Aux États-Unis, le pays avec le plus de cas de Covid-19, les initiatives ne sont pas en reste. Le label Pyer Moss a ainsi transformé ses bureaux new-yorkais en centre de don destiné à aider ceux qui combattent le coronavirus. Ajouté à cela, le créateur de la marque Kerby Jean-Raymond a annoncé qu’une enveloppe de 50 000 dollars allait être reversée aux petites entreprises en difficulté du fait de cette pandémie. À une autre échelle, Nike a annoncé son intention de faire un énorme don de 15 millions de dollars à divers associations de l’Oregon. Si la marque au swoosh voit les choses en grand, c’est également le cas de Ralph Lauren, qui a récemment signé un chèque de 10 millions de dollars pour venir en aide aux personnes touchées par le coronavirus. Ce n’est pas tout, la marque ayant également pour projet de produire 250 000 masques et blouses pour équiper le personnel soignant américain. Luxe, sportswear, prêt-à-porter… L’union sacrée a été décrétée.

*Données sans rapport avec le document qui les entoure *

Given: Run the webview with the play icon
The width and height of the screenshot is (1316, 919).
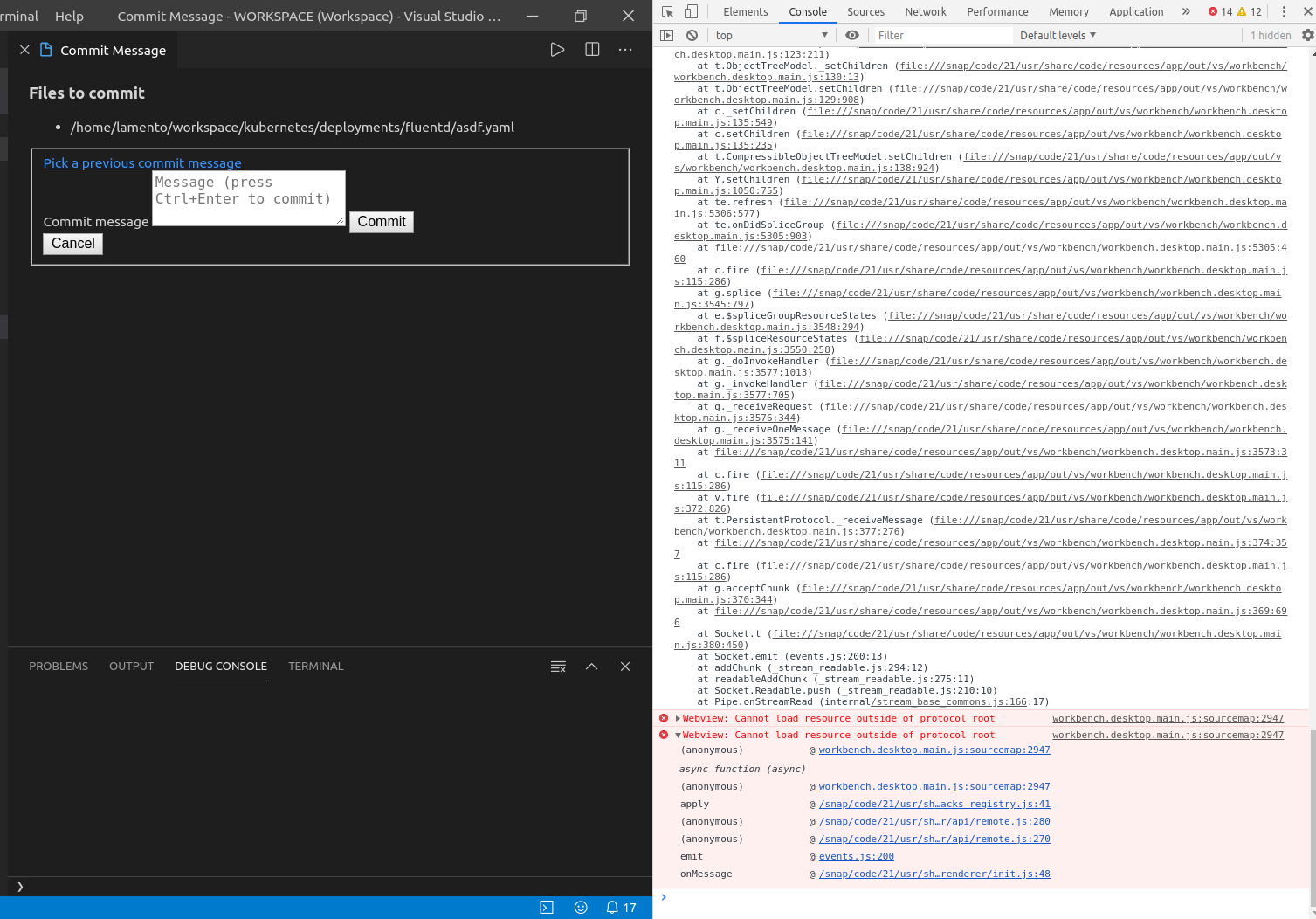Looking at the screenshot, I should pyautogui.click(x=558, y=50).
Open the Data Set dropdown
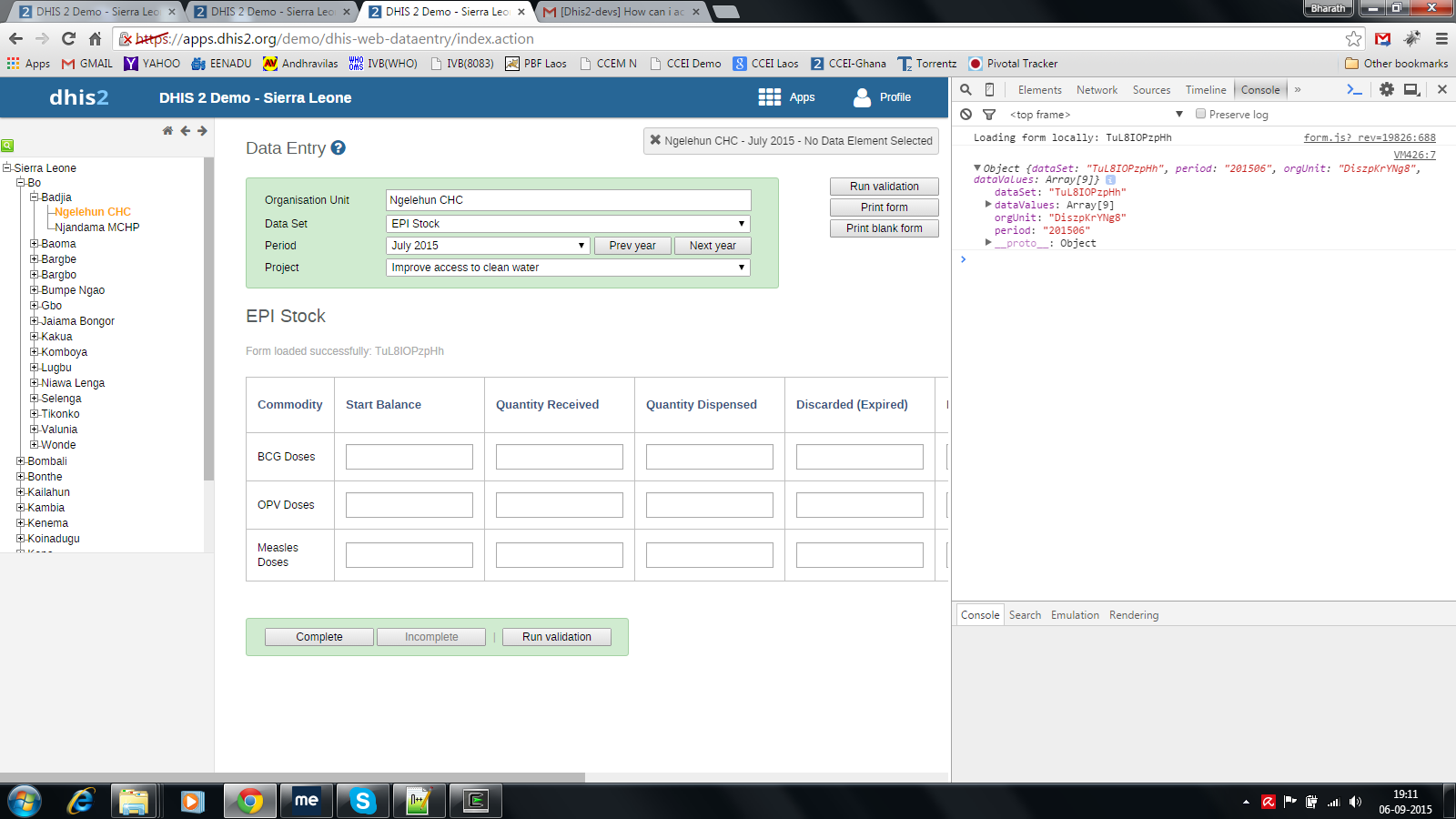This screenshot has width=1456, height=819. 568,224

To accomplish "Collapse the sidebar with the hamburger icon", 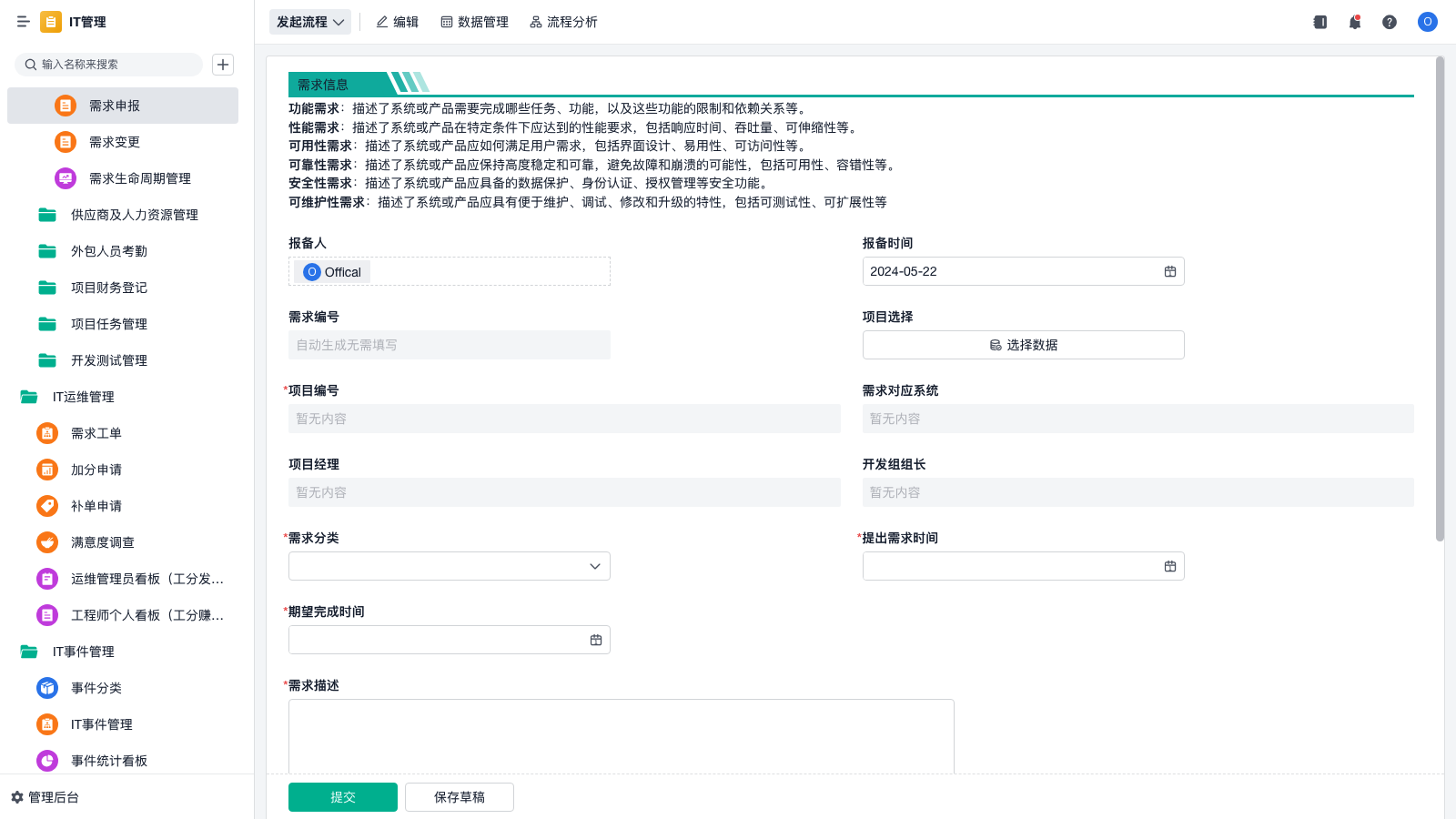I will click(x=24, y=22).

Reste désormais à savoir si cet élan collectif de générosité est le signe avant-coureur d’un changement de paradigme pour l’industrie de la mode, ou si il n’est simplement qu’une simple réaction (certes salutaire) à la crise sanitaire que nous traversons actuellement. En clair, un moyen de s’offrir une belle image aux yeux du public. C’est un fait difficile à nier, le coronavirus doit pousser l’industrie de la mode à se repositionner pour être plus éthique et durable. Les géants du secteur prouvent actuellement qu’ils peuvent s’en donner les moyens. Maintenant, le plus dur sera de confirmer ses belles promesses, qui ne doivent pas rester sans lendemain.